Ultrasonic piezoelectric actuators (UPAs) are a modern type of micro-actuator which are based on the inverse piezoelectric effect of piezoelectric ceramics and the displacement amplification effect of mechanical resonance [1,2,3,4]. They have been widely used for precise positioning and for their excellent properties such as high energy density, short response time, self-lock at power-off state and high displacement resolution [5,6,7]. Due to these merits, this kind of actuator has attracted many researchers’ attention, and in recent years, various kinds of piezoelectric ceramic actuators have been proposed, some of which have already obtained commercial success such as the Physik Instrumente (PI) GmbH & Co.KG (Dorfen, Germany) and Nano-motion Company (Goa, India).

Ultrasonic linear piezoelectric actuators (ULPAs) [8] working under the composite vibration modes of a piezoelectric ceramic block, such as the first longitudinal and second bending vibration modes, are a research hotspot and many new structures have been proposed [3,9,10]. The structures can be classified into two categories, one of which is the piezoelectric ceramic chip attached to metal as a driving element [7,11], and the other is a single piezoelectric ceramic as a driving element [6,12]. The former can be designed into more types of structures since the metal base can be easily manufactured into different shapes and is less likely to fracture.
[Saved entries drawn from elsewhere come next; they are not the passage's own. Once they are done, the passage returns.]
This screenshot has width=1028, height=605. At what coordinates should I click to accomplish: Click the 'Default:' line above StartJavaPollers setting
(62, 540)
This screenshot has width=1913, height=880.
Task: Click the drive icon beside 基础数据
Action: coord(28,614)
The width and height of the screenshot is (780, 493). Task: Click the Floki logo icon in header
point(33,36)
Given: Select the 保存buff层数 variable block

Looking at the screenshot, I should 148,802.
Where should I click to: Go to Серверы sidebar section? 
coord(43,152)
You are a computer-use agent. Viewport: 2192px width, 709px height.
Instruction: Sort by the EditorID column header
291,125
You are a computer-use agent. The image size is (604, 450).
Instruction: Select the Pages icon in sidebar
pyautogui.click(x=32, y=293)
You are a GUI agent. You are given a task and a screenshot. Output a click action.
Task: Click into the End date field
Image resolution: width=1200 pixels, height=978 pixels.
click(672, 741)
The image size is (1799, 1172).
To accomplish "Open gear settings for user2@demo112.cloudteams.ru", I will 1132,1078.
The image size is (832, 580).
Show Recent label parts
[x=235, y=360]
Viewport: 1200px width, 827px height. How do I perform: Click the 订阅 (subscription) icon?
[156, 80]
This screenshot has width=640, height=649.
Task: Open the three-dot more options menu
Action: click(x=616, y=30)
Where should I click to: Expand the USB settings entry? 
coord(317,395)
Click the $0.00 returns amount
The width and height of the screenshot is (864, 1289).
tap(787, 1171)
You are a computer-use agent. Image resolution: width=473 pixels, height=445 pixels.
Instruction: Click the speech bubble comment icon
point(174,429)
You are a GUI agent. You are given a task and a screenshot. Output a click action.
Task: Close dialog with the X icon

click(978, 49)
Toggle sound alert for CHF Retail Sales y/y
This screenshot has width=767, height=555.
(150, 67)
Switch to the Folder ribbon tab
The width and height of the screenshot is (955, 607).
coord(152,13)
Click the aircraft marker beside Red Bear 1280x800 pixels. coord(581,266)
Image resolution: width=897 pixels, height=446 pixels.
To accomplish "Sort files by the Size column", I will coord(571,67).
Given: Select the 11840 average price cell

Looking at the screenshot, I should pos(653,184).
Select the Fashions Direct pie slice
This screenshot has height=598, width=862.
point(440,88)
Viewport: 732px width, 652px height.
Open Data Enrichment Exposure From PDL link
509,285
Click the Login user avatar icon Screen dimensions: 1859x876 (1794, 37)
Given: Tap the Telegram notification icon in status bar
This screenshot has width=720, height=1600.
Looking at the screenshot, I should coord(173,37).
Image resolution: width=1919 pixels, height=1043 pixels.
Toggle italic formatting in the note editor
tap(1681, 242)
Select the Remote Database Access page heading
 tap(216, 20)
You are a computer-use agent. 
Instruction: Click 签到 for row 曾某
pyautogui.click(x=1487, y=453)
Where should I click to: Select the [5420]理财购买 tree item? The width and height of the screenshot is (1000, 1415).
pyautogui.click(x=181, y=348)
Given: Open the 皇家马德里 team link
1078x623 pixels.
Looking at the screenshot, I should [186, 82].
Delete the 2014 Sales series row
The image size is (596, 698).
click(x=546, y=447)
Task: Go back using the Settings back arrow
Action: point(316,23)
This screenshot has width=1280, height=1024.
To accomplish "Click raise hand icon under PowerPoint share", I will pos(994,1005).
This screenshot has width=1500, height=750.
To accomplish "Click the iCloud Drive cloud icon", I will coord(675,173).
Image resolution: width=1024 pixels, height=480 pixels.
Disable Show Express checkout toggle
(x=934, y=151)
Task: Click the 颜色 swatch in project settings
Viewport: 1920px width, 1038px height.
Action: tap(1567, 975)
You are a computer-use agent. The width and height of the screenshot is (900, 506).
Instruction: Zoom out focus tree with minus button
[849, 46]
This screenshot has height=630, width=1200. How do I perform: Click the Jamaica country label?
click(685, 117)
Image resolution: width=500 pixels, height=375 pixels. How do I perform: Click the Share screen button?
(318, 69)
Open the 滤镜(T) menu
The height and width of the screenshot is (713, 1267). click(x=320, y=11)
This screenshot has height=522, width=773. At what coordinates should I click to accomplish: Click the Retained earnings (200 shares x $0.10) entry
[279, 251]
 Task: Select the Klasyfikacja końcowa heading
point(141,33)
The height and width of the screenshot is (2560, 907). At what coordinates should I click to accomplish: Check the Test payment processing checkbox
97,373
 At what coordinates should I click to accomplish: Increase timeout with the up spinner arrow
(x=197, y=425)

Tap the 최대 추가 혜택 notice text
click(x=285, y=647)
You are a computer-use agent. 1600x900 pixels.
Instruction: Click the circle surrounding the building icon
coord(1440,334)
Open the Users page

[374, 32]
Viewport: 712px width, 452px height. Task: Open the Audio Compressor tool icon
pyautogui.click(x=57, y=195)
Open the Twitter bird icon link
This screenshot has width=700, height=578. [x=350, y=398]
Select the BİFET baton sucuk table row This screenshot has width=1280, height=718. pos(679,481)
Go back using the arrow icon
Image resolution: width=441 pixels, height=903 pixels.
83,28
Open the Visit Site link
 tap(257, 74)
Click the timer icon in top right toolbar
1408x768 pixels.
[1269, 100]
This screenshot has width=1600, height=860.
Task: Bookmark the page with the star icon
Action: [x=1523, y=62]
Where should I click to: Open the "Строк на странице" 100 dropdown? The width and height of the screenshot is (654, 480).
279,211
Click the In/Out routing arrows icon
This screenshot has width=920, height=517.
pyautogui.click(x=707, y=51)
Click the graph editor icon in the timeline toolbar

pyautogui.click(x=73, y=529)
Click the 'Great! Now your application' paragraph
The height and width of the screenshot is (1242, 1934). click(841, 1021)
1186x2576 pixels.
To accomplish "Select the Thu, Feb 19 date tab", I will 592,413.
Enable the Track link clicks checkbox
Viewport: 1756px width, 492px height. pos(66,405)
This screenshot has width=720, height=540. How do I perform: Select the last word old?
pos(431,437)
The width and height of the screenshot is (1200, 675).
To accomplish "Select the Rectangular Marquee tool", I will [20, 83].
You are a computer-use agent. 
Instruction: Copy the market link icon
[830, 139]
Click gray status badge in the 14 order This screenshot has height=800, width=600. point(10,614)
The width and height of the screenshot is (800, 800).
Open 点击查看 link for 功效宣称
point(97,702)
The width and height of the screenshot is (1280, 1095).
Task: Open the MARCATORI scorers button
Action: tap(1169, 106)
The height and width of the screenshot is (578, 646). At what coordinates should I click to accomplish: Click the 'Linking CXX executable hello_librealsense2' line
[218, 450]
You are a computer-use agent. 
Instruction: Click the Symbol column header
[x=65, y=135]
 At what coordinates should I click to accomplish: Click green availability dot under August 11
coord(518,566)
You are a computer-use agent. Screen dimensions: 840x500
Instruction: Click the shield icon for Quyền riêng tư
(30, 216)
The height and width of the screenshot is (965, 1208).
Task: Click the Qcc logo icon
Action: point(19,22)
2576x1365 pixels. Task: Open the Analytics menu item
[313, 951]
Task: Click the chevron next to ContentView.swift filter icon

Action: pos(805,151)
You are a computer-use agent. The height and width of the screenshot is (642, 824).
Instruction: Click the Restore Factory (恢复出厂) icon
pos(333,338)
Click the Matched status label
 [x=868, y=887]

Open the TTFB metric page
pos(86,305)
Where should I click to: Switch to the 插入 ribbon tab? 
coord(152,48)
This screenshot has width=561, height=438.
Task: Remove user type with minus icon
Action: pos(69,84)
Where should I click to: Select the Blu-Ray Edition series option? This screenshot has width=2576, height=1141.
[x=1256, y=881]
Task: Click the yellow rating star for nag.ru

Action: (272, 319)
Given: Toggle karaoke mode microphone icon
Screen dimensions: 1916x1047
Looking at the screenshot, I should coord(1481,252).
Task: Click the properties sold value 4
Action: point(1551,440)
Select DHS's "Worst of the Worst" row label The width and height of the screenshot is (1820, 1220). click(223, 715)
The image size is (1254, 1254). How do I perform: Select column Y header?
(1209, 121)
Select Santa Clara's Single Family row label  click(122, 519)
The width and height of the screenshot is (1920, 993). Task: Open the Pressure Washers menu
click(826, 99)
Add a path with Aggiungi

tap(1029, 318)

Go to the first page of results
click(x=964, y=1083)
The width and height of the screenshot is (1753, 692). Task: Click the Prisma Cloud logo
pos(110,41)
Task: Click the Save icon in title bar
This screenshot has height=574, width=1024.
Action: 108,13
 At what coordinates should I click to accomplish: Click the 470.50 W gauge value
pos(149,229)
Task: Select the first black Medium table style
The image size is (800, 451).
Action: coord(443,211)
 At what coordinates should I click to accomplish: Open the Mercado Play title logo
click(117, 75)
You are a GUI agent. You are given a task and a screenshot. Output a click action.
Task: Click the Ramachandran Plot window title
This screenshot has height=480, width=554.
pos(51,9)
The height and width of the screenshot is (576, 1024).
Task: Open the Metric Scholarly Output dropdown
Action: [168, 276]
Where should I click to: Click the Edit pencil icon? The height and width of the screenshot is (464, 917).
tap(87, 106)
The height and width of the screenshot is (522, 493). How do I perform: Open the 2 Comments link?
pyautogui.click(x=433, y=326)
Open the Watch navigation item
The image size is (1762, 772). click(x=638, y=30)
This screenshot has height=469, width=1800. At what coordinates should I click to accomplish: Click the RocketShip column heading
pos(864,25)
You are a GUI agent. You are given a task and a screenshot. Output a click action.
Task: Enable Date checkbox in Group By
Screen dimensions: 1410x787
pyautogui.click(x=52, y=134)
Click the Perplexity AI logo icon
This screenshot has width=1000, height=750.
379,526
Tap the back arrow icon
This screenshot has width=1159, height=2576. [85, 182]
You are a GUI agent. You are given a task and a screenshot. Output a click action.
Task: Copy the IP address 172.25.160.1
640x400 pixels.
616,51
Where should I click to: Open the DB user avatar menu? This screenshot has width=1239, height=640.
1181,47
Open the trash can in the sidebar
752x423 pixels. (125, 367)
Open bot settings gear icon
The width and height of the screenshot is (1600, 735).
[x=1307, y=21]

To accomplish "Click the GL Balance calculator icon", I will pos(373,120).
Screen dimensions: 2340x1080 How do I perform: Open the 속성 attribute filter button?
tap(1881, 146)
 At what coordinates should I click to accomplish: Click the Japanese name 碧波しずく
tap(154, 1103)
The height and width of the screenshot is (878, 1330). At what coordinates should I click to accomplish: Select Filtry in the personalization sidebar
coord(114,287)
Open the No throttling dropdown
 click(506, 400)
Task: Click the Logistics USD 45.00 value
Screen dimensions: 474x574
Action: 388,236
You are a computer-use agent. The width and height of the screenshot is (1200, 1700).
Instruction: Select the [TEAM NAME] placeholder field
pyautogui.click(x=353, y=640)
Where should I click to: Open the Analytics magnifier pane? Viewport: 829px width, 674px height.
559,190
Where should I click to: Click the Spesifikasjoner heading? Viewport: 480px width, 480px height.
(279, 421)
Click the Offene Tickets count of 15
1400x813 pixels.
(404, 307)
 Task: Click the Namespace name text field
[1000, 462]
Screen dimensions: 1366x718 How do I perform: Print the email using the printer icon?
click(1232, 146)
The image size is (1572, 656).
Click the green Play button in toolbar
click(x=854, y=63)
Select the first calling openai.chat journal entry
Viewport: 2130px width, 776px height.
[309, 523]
Researchers such as Yunlai Shi et al. [13], Zhijian Wan et al. [14] and James Friend et al. [15] have done valuable works in this category. However, since the chips attached to metal are usually thin, energy poured into the driving elements is limited, thus reducing the energy density of the driving element. Meanwhile, the piezoelectric ceramic chip is usually bonded with metal through an adhesive to form a driving element, and adhesive precision and adhesive thickness will both influence the driving modes of the actuator, thus degrading its performance. The latter kind, the single piezoelectric ceramic type, with a more simple structure and thick piezo-block, can partially solve the shortage of the former kind, but it needs a very large voltage to drive effectively, 200 V/mm as a typical value, which significantly complicates the circuit and is not conducive to miniaturization and integration of the whole system.

Hiroaki Saigoh et al. [16] proposed a piezoelectric linear motor using a multilayer piezoelectric ceramic block and with frictional material plates at two ends of the piezoelectric block. The multilayer piezoelectric ceramic was layered in the direction of the width, which lowered the driving voltage of the piezoelectric motor. However, when the motor works, a shear force between the piezoelectric ceramic layers caused by the resistance of the mover would do damage to the multilayer piezoelectric ceramic, which reduces the lifetime of the motor. Funakubo Tomoki et al. [17] proposed a piezoelectric motor with a similar structure to that reported in [16]. In addition, Tomoki et al. extended the lifetime of the multilayer piezoelectric motor, and a higher efficiency was obtained by using the d₃₃ piezoelectric stack, which has a higher electromechanical coupling factor than the d₃₁ one. Rafaeli Izhak et al. [18] proposed a piezoelectric motor with multilayer piezoelectric ceramic layered in the direction of the thickness, mainly aiming to excite the two desired vibration modes separately, so as to improve the controllability of the motor.

In this study, a multilayer monolithic ultrasonic linear piezoelectric actuator (hereinafter referred to as a multilayer linear piezoelectric actuator, MLPA) working under the first longitudinal and the second bending modes was analyzed, and related experiments were conducted to research its properties. The experimental results show that this actuator can significantly reduce the driving voltage from 791 to 100 V_pp (V_pp means the peak-to-peak value of the voltage volts), with an increase of pulling force and velocity simultaneously compared to the commercialized Nano-motion actuator [19].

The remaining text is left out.